WHAT TO PRODUCE:
Would you count how many lines of the entries below include the word "computer"? Give nothing but the number.

Collected data entries:
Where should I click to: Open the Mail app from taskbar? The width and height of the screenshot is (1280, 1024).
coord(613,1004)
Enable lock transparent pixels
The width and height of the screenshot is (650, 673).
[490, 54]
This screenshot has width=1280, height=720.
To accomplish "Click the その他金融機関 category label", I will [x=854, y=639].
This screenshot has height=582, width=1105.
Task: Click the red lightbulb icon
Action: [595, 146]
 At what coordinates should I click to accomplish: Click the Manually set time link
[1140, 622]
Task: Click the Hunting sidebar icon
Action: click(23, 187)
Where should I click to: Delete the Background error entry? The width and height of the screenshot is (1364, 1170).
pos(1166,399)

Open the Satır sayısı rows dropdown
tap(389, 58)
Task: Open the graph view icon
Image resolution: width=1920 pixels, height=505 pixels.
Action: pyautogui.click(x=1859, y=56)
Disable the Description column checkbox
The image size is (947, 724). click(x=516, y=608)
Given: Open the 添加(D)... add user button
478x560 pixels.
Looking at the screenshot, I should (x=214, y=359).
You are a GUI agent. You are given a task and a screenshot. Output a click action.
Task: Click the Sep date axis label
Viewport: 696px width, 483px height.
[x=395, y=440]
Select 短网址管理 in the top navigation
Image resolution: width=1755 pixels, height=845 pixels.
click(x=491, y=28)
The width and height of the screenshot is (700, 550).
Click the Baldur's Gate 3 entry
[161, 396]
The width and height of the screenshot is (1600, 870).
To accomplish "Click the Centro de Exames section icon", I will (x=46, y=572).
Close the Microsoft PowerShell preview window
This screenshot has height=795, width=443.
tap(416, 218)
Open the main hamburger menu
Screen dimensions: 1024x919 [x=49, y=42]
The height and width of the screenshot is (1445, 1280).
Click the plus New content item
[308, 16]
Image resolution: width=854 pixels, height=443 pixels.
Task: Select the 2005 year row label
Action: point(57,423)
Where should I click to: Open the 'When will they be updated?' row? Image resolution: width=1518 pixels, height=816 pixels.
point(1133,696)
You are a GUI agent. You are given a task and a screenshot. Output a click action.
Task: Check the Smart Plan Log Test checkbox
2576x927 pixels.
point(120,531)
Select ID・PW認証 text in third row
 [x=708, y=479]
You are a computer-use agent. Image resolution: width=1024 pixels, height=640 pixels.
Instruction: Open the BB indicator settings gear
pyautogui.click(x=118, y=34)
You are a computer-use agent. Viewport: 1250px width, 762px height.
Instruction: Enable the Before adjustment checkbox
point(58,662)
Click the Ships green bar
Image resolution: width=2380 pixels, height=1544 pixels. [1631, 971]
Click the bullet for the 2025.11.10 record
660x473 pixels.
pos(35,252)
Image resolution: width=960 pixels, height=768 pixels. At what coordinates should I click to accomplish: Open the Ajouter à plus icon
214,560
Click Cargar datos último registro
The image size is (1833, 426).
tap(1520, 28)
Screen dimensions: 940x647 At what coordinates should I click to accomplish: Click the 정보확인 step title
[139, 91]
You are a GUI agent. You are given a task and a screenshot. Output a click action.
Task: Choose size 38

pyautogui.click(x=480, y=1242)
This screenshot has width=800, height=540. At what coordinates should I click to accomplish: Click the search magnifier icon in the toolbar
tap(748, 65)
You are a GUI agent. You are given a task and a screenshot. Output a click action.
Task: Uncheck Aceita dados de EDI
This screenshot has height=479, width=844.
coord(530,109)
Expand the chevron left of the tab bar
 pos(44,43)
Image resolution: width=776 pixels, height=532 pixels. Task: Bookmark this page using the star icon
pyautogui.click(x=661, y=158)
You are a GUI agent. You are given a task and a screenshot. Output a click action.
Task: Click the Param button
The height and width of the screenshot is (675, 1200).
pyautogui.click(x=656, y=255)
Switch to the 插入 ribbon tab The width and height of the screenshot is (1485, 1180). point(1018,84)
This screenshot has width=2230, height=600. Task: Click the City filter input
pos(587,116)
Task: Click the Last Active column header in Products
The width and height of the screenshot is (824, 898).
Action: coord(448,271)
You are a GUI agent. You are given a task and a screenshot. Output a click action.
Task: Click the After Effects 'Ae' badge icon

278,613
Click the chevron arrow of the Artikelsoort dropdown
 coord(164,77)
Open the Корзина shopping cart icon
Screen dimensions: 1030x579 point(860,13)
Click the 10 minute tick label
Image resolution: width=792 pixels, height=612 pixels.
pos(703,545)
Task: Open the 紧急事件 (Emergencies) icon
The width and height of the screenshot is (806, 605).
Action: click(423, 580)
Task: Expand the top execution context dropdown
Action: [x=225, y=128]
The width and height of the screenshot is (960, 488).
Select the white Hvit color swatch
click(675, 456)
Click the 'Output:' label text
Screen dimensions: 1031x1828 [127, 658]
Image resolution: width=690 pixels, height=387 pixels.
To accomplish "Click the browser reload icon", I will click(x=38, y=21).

TASK SOLUTION:
2